BRTA Breakdown: Bureau Battles Bottleneck as Indian Vendor Lock Halts Smart Card Printing

The Bangladesh Road Transport Authority (BRTA) has failed to distribute over one million smart driving licenses due to a shortage of cards and persistent printing complications. Despite daily applications, the agency has been unable to issue new smart licenses this year. A decade after the service’s introduction, it has now been revealed that BRTA never had full control over its license database or server—those remained entirely in the hands of contractors.

Even more startling, officials discovered that printing smart cards required final authorization from Madras, India, where a vendor remotely controlled the printing system.

Faced with this alarming situation, BRTA sought assistance from the ICT Division, which successfully restored access to the database and server in October. ICT engineers unearthed an even more disturbing fact: BRTA not only lacked access to driver and vehicle owner data, but the local contractor in Bangladesh also could not print smart cards independently.
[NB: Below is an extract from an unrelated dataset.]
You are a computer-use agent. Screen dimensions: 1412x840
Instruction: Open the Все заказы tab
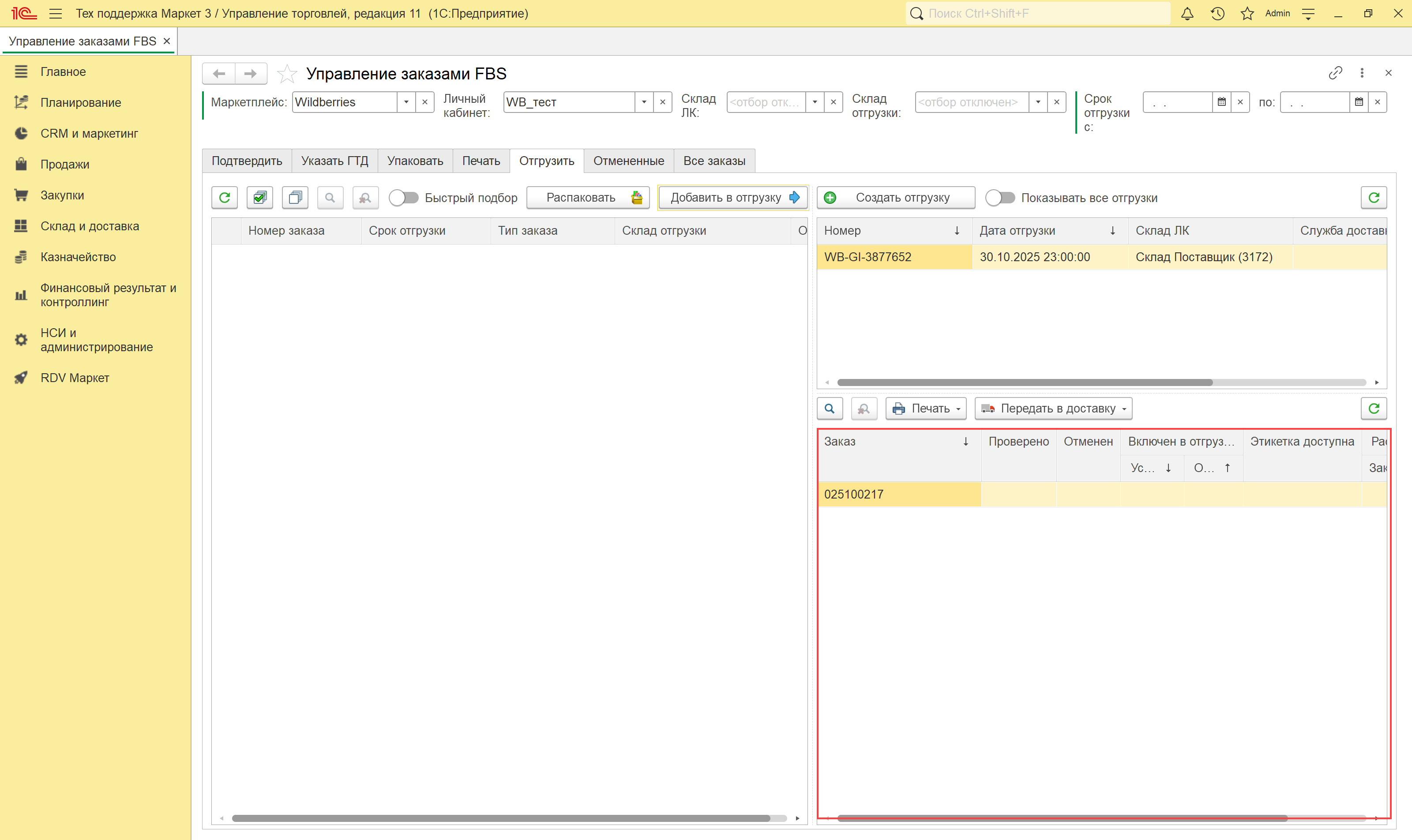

The middleware software used in the process was dependent on the Indian firm Madras Security Printers, which was previously found to have engaged in data breaches involving citizens’ personal information.

The restoration work was led by Anwar Parvez, System Analyst at BRTA, and Susmit Asif, Policy Analyst at the ICT Division. Asif explained that three entities—Madras Security Printers, CNS, and Tiger IT—were involved in the card printing process, with Tiger IT effectively monopolizing the system. “When we investigated, we found the entire setup was crippled by vendor lock. We then re-established BRTA officials’ control over the source code and data server,” he said.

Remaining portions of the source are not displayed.